**** The input
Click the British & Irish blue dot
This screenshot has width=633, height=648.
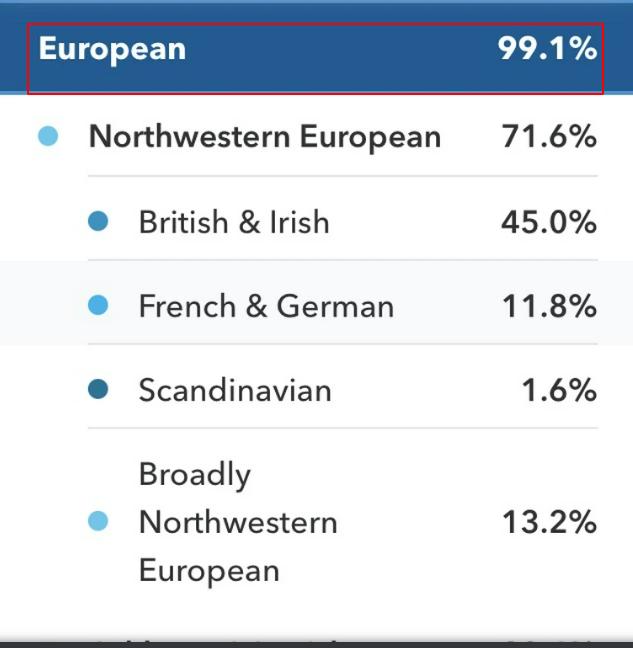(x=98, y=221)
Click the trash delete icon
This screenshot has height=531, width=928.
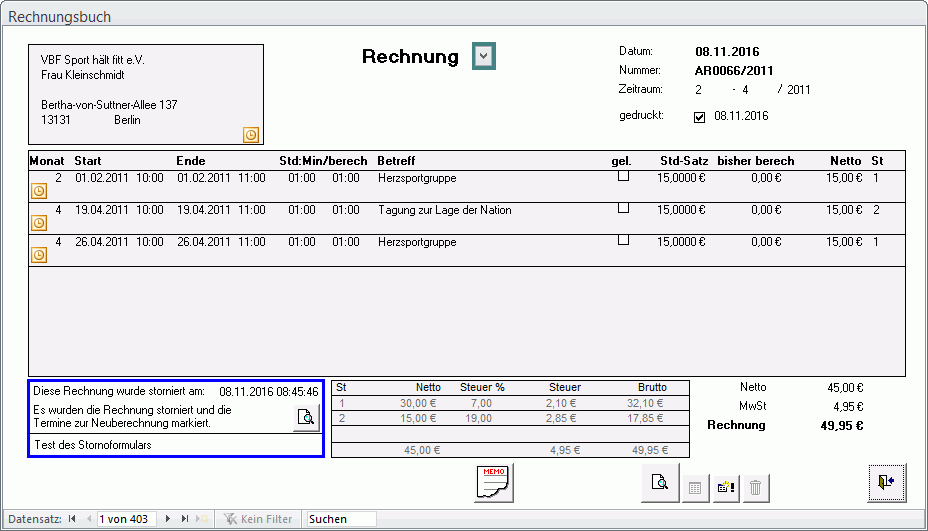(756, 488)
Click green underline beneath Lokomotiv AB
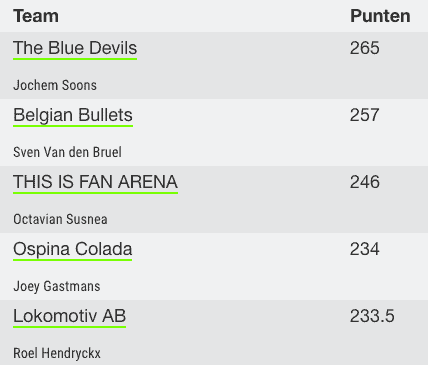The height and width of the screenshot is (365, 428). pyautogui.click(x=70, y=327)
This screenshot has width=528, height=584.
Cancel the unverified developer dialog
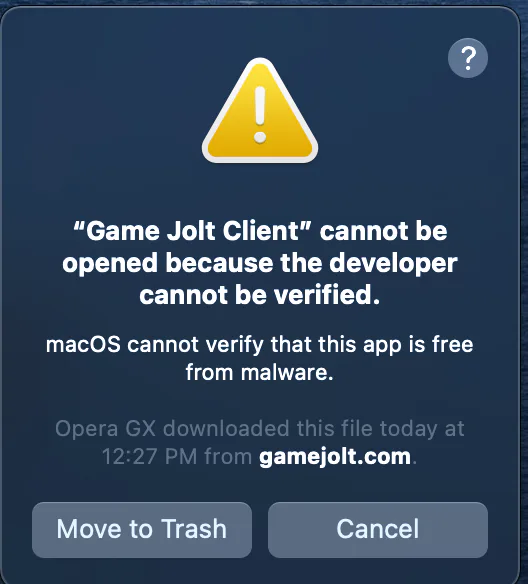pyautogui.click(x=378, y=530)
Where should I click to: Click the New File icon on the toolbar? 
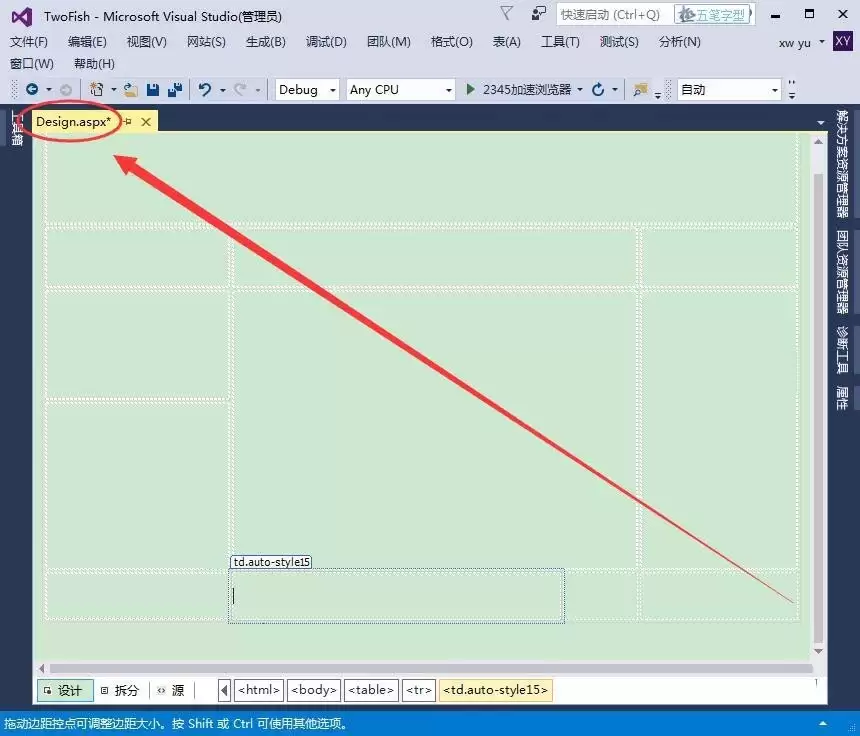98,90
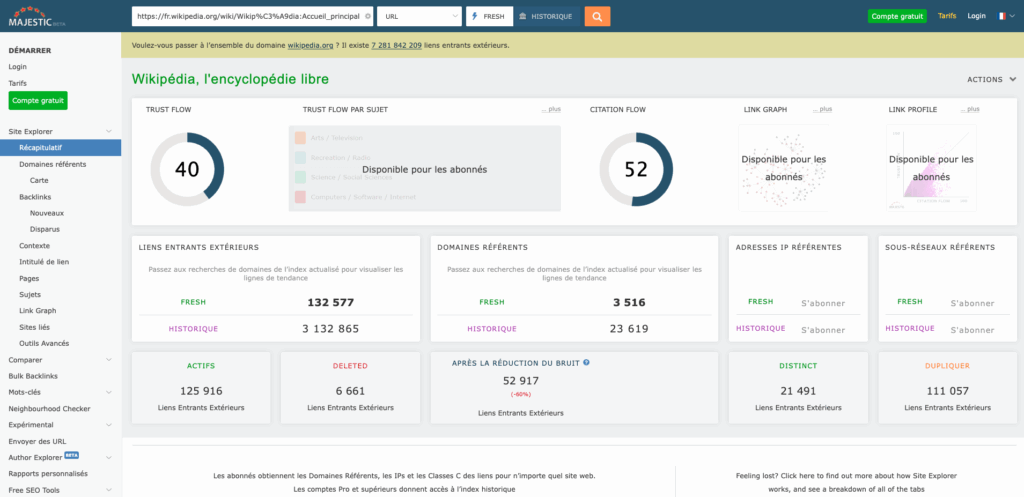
********
What to produce ::
Can you rewrite the rows as a numbered list, from the line containing "Where should I" through the end of the rows, skipping blank lines and leaving out the pictures?

Exercise result ::
1. Where should I click to: Click the New File icon on the toolbar? 
2. 98,90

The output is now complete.